Laciana se detiene y reclama “decisiones valientes” para conseguir la reactivación económica que espera desde hace años, cuando empezaron a cerrar las minas de carbón. Los habitantes del valle reivindican el pago de una “deuda moral histórica” con un territorio castigado y olvidado. Así se planteaba, hoy, en una multitudinaria movilización que interrumpía totalmente la actividad en Villablino y su entorno durante tres horas y que sacó a las calles a unas tres mil personas.
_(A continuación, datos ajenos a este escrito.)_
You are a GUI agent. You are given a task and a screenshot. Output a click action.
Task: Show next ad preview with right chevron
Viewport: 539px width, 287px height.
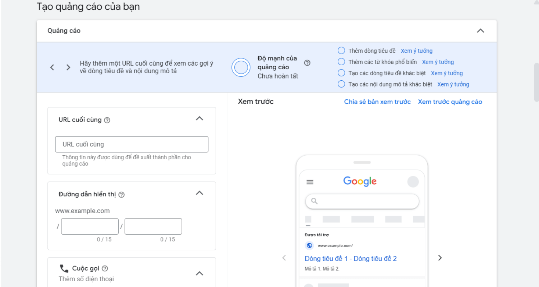point(440,258)
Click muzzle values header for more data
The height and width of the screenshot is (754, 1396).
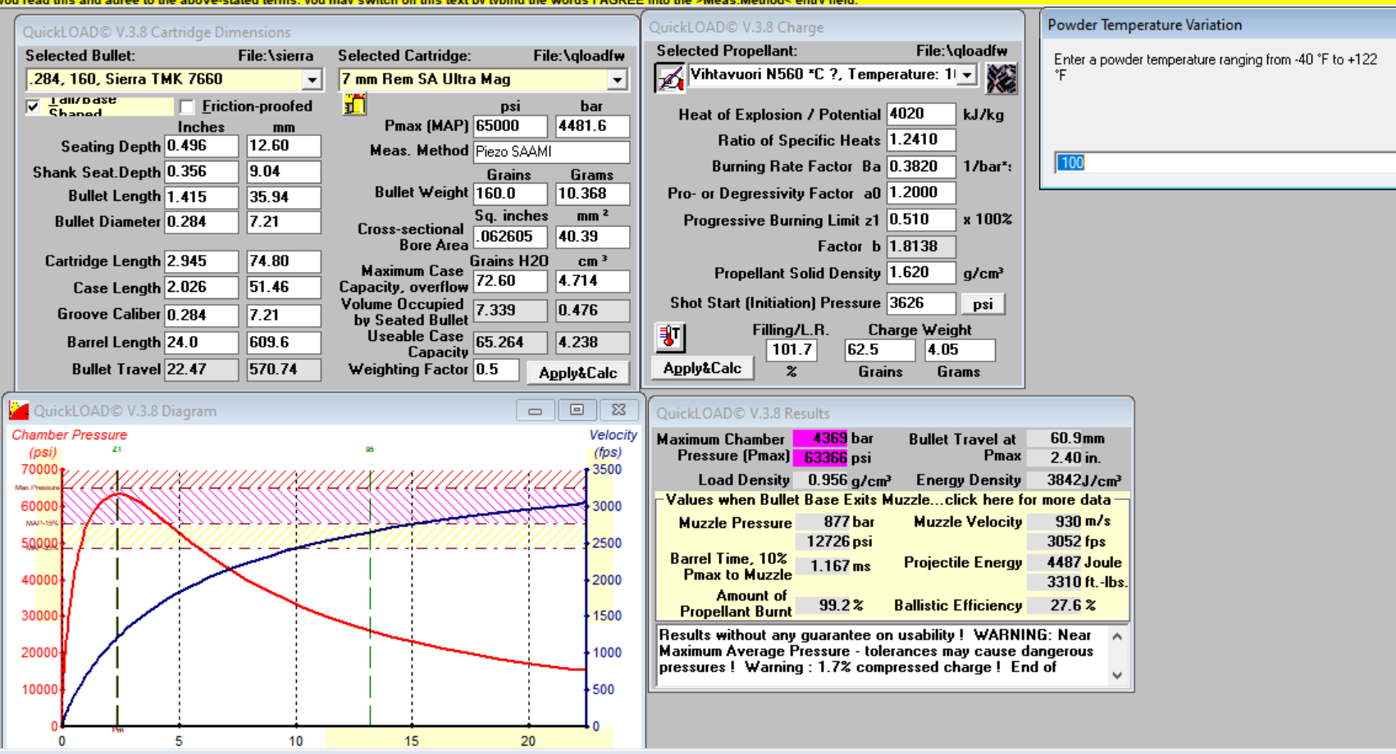[887, 500]
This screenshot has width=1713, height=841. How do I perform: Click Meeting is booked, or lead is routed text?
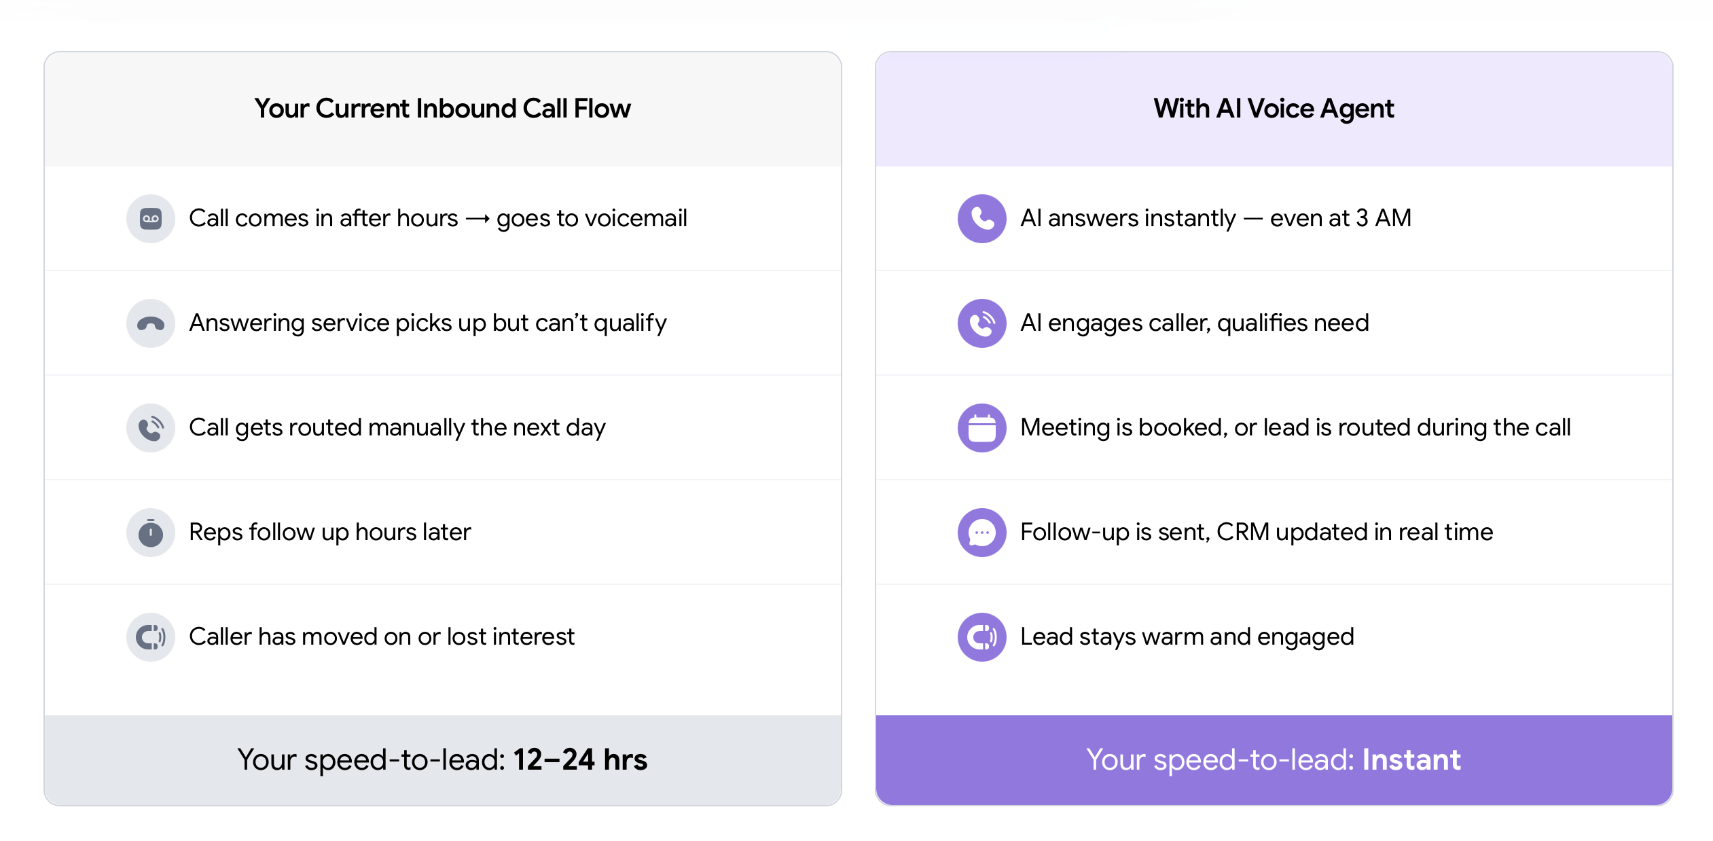pos(1295,428)
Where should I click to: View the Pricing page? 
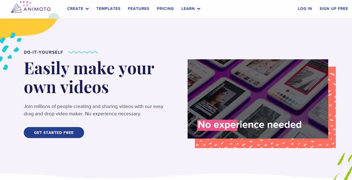tap(165, 8)
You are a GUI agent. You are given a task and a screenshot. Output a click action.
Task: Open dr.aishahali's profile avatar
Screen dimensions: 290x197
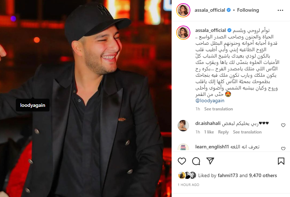(x=183, y=126)
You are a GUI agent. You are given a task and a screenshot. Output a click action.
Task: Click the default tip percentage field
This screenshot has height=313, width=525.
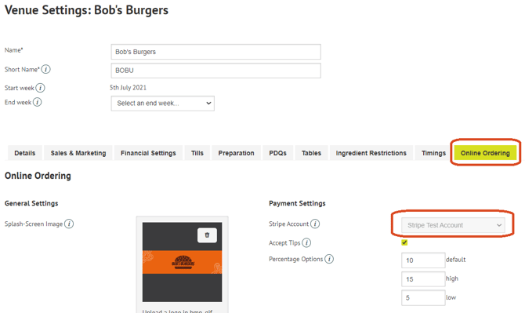click(423, 260)
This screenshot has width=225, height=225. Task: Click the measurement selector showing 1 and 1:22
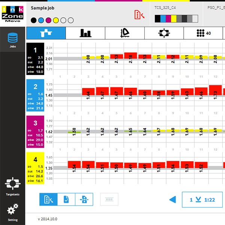point(202,200)
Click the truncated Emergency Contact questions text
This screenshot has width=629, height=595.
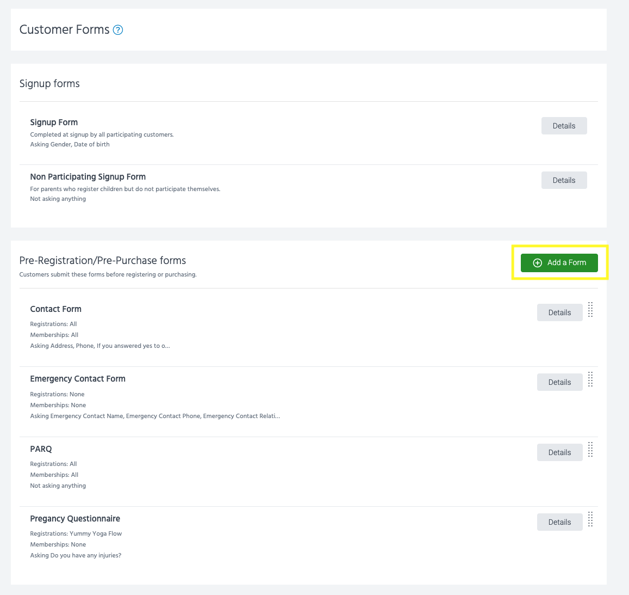pos(155,416)
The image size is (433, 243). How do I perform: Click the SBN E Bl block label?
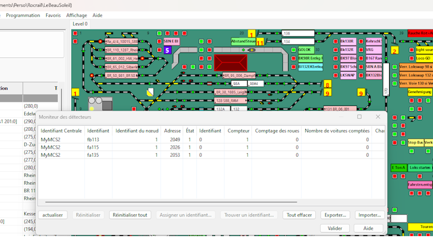tap(171, 42)
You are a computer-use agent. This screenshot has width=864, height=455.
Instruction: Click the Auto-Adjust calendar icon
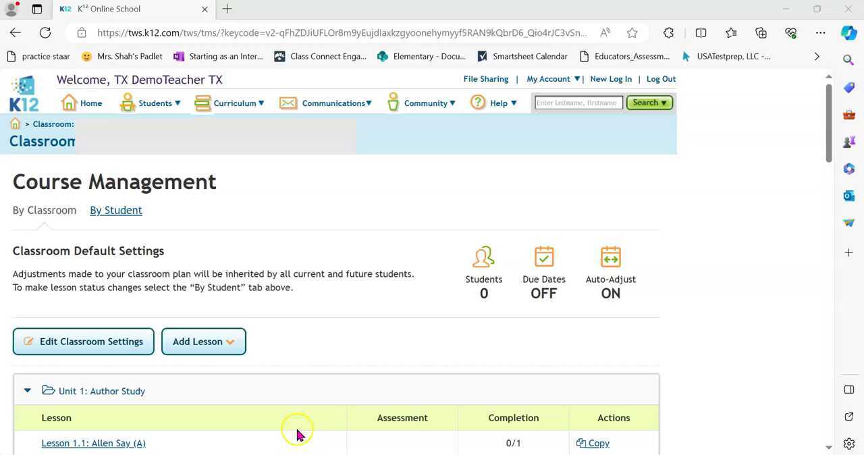610,257
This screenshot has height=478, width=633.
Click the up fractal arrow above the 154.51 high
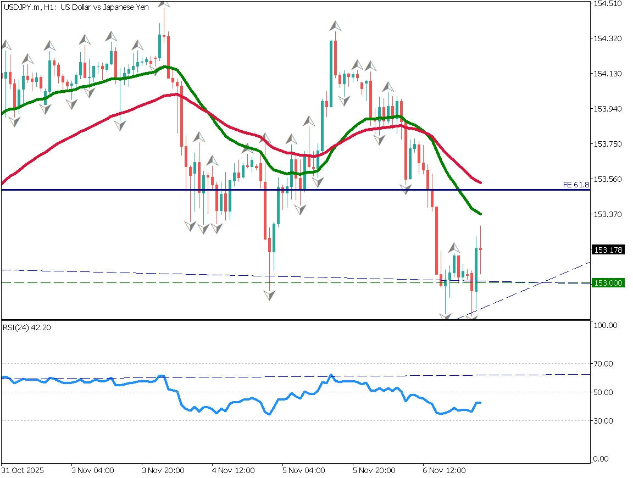(163, 3)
Eran las consignas que se corearon durante la marcha que seguía una pancarta bajo el lema “Por una Laciana con futuro” y con un grito unánime: que atender a Laciana sea una “prioridad política inmediata”. Así se exponía en el manifiesto leído al final de la marcha, por dos jóvenes de Villablino, Fabiana Viesgo, alumna de cuarto de la ESO en el instituto “Obispo Argüelles”; y Diego Alonso, de primer curso de Bachillerato en el instituto “Valle de Laciana”.

En el texto, se decía que los lacianiegos están, ya, hartos de engaños, mentiras, abandono y silencios. “Hasta las narices”, se dijo en la arenga inicial.
» Nos movilizaremos y haremos visible nuestra lucha hasta donde sea necesario y en el tiempo que sea necesario. LACIANA SIGUE VIVA. SU CORAZÓN LATE Y SEGUIRÁ LATIENDO. Esta tierra sigue en pie, por su historia, por su cultura reivindicativa, por ese sello minero, por ser una tierra solidaria y con dignidad. No dejaremos de luchar hasta recuperar el lugar que merecemos. ¡LACIANA NO MERECE OLVIDO! ¡LACIANA MERECE FUTURO! ¡VIVA LACIANA!»
Concluía así una manifestación que había comenzaba, como no podía ser de otra manera en una cuenca minera, con una potente descarga de voladores.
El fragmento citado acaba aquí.